■ **DATASET ROWS**:
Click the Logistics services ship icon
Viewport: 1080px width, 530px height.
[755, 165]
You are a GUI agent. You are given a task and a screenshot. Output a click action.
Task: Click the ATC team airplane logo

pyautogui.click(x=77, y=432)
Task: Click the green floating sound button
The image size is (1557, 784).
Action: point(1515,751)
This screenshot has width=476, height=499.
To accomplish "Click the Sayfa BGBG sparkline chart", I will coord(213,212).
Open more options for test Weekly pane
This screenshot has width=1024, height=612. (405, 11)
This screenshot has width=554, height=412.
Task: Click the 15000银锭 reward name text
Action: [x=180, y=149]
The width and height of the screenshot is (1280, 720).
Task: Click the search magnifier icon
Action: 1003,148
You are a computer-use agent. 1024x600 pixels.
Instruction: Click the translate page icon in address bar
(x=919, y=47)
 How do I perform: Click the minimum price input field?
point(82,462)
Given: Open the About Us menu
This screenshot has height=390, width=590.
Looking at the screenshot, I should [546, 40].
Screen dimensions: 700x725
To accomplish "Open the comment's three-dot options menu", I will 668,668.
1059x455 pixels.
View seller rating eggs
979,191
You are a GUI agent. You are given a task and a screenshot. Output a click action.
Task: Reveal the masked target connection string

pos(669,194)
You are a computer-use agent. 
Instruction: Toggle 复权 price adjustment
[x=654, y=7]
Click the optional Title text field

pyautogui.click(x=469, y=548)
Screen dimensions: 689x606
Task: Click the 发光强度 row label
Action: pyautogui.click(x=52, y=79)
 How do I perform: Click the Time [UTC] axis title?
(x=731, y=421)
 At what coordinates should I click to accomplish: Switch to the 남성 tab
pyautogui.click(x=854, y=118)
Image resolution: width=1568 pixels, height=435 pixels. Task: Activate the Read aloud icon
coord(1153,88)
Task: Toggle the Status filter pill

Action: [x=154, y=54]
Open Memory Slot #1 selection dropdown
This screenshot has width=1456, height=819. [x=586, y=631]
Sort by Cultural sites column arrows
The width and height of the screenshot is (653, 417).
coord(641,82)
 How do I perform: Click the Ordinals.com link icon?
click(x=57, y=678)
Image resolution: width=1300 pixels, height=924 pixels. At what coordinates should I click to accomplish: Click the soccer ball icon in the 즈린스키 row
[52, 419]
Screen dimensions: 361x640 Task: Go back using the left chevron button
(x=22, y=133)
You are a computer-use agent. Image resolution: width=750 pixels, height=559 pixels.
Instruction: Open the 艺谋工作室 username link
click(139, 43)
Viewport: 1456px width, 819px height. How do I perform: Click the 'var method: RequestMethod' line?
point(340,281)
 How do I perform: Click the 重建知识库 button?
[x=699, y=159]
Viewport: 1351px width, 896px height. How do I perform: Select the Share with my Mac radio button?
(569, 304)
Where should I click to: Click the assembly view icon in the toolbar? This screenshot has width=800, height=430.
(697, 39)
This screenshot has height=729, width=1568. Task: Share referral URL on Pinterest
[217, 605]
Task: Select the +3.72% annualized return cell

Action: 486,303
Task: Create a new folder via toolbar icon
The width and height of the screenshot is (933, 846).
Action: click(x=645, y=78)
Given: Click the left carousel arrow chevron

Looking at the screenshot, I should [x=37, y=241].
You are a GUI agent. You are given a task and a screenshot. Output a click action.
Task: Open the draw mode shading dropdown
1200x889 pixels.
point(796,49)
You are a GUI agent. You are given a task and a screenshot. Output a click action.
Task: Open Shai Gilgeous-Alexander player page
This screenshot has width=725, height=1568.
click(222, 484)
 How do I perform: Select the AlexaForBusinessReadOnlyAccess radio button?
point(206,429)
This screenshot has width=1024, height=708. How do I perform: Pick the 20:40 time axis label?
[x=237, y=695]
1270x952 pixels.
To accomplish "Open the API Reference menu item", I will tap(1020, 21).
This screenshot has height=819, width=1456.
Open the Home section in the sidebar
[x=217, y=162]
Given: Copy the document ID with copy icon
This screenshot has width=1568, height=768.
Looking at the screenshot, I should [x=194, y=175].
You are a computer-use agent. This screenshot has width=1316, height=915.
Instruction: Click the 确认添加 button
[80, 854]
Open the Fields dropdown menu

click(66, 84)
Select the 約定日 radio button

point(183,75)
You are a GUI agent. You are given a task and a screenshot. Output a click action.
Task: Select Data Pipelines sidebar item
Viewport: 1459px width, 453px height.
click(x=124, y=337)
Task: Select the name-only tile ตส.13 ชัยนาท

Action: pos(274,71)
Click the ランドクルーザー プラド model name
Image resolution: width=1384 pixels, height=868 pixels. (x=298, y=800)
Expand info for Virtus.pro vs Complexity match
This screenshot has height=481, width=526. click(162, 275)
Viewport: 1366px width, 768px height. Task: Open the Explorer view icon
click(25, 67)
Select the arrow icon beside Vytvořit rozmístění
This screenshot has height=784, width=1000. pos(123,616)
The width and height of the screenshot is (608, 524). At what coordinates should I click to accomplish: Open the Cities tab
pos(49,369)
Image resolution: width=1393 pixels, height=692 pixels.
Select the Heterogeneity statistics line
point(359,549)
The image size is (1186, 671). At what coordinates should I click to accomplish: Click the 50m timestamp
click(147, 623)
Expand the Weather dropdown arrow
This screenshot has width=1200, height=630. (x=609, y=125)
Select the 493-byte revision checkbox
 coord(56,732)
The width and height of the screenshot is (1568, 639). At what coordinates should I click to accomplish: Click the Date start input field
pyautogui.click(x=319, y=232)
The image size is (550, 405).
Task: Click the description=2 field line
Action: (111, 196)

■ **WORK TO COMPLETE**: Show every line of the rows above that contains the word "axis", treating uppercase and lowercase as different.

■ **PROBLEM SOLUTION**:
 How do I perform: Click the Time [UTC] axis title?
This screenshot has width=1024, height=708. How do I perform: Pick the 20:40 time axis label?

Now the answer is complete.